Our driver leaned on his horn until the crowd parted and a way opened for us. He slowly piloted the bus to the curb and we unloaded.

Principal Gorton stood out front again playing traffic cop. She looked as if she was fending off mosquitoes. Whenever a car packed with sightseers tried to sneak through, she popped a silver whistle into her mouth and gave a sharp blast. She did not look like a happy camper.

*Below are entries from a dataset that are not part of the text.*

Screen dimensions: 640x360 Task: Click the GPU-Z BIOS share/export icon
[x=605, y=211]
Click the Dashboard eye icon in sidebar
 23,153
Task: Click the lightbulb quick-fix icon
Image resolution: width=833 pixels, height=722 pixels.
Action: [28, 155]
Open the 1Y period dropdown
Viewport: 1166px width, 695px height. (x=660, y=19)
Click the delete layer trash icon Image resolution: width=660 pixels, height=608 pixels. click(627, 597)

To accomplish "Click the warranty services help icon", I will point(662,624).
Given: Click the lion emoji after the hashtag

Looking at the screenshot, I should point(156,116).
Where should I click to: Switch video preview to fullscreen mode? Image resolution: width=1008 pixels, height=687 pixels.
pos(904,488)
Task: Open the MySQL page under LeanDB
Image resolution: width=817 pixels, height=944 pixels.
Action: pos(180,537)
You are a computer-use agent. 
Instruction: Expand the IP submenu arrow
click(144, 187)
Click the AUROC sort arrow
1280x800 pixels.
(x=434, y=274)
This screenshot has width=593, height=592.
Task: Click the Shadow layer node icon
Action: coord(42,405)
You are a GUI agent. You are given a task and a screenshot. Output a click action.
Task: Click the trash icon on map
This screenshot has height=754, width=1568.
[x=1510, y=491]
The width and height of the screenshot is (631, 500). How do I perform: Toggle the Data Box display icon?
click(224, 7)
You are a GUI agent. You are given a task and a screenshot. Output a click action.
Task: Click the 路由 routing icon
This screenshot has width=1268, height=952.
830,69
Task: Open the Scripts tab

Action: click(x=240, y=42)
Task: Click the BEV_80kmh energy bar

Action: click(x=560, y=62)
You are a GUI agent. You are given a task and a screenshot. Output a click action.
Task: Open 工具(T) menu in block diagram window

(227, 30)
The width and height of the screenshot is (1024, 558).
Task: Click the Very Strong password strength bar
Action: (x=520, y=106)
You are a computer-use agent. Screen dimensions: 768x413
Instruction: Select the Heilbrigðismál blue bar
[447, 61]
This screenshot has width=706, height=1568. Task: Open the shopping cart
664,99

“What a circus!” Gasser hooted as we tramped up the front walk between high banks of snow. He turned to take in the crowd. “Man, if we could charge admission, we’d make a mint.”

We all cracked up.

All except Slingshot.

“Hold on now,” he said. You could almost see the wheels turning in his head. “That’s not a
bad idea. Not a bad idea at all.”

“What’s not?” Stump laughed. “Getting steamrolled by a crazed mob?”

“I’m seeing a hot chocolate stand,” said Slingshot. “All these people? In this cold? We’d make a fortune!”

We were quiet for a minute as Slingshot’s idea sank in.

“In Florida we used to set up lemonade stands,” ventured Orlando. “I’ve never heard of a hot chocolate stand.”

“Same idea,” said Slingshot. “Different weather.”

“You know, it might just work,” said Gabby. “Seriously. You think Principal Gorton would go for it?”

I glanced over at our intrepid leader. She made a series of hand gestures that looked like kung fu while fiercely tooting her whistle.

I didn’t think she’d go for anything at the moment. Except maybe a big bottle of aspirin.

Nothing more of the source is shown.